La figura di riferimento per l’alopecia femminile è il/la dermatologo/a, soprattutto quando ha esperienza in tricologia (la condizione può anche essere legata ad altre patologie, come per esempio la sindrome dell’ovaio policistico o il lupus, e in questo casi possono essere coinvolti/e altri/e specialisti). Dopo aver stabilito, con una visita accurata ed eventualmente esami specifici, il tipo di alopecia, il/la dermatologo/a può raccomandare il trattamento o i trattamenti più idonei. Questi possono comprendere farmaci o anche altri approcci. Per esempio:
- il minoxidil è un farmaco nato come antipertensivo ma che, secondo meccanismi non del tutto chiariti, si è rivelato anche in grado di stimolare la crescita dei capelli. È il più usato per il trattamento dell’alopecia androgenetica femminile e maschile e, a volte, può essere una strategia di seconda linea anche per l’alopecia areata
- un altro farmaco che può essere raccomandato per l’alopecia androgenetica è la finasteride, che agisce sull’enzima che permette la conversione del testosterone in DHT
- ancora, l’alopecia androgenetica femminile può essere trattata con antiandrogeni orali (che possono essere usati anche negli uomini, ma vanno valutati con attenzione possibili effetti avversi)

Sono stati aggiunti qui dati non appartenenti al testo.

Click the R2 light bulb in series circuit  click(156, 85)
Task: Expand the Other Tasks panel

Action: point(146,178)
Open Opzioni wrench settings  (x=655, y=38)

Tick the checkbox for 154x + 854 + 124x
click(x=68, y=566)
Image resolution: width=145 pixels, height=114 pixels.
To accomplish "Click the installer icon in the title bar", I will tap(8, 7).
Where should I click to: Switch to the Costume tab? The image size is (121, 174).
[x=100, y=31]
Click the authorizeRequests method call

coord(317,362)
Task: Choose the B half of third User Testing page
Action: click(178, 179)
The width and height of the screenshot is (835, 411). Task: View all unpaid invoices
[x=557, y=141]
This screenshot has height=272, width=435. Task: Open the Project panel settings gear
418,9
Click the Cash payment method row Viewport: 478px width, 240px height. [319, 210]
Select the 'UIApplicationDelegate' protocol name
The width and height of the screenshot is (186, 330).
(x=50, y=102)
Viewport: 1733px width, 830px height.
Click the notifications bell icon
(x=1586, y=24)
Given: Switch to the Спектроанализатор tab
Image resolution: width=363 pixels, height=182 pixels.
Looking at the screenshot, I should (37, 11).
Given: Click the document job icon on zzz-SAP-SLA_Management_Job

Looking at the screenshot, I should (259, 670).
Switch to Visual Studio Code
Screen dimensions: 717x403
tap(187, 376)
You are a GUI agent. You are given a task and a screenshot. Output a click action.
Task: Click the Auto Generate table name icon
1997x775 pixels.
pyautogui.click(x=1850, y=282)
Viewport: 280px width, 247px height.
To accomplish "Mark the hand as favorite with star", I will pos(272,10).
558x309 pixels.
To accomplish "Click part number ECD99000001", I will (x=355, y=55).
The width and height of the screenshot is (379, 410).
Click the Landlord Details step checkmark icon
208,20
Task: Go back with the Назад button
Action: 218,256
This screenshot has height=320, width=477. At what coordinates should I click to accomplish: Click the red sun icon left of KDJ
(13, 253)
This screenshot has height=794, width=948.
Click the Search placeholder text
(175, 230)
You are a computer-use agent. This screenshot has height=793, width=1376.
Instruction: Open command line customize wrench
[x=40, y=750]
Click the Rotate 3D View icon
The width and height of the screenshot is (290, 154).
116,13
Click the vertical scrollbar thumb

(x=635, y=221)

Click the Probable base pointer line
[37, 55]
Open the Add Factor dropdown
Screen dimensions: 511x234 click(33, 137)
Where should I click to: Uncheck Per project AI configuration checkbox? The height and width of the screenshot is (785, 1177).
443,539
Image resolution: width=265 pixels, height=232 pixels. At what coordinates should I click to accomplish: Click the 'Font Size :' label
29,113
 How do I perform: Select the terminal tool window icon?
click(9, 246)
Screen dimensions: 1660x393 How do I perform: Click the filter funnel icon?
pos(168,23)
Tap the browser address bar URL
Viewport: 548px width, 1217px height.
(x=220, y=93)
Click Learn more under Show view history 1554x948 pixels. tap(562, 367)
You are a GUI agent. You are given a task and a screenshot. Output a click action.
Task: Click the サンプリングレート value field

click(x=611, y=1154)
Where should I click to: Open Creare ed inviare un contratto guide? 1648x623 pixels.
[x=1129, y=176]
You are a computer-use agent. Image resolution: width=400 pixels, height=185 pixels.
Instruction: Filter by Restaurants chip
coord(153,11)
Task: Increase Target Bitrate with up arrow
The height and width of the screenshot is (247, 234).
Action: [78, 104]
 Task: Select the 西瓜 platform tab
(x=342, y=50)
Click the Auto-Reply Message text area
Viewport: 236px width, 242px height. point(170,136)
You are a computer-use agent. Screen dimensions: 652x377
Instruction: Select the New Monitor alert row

- l’alopecia areata sembra invece avere una base autoimmune, per cui la prima linea di trattamento è basata di solito su corticosteroidi, immunoterapia topica o anche farmaci biologici, di recente introduzione
- se possibile, cioè se vi è un’area “donatrice” sufficiente, in caso di alopecia androgenetica si può anche valutare la possibilità del trapianto di capelli (vale la pena ricordare che questa non ferma comunque la perdita di capelli, per cui di norma deve essere associata ad altre terapie)
Alopecia femminile, la vera sfida è culturale
Mentre la scienza continua a cercare strategie sempre più efficaci per rallentare o contrastare la perdita dei capelli, resta aperta un’altra sfida: quella culturale. Perché l’alopecia femminile può diventare lo specchio di aspettative sociali e stereotipi radicati; affrontarla può essere specchio del modo in cui riconosciamo e rappresentiamo il corpo delle donne. E così l’alopecia può portare con sé problemi di autostima, senso di isolamento, insicurezza. Dovremmo invece imparare a raccontarla come una mancanza di capelli, certo, ma non di valore né di identità.
Oggi si stanno moltiplicando testimonianze e comunità online di donne che hanno scelto di mostrarsi senza paura, ribaltando l’idea che i capelli siano un presupposto necessario per la bellezza o la femminilità. È forse anche da qui che può nascere la vera “cura”: non solo farmaci o trapianti, ma una narrazione capace di restituire libertà di espressione e fiducia in sé stesse.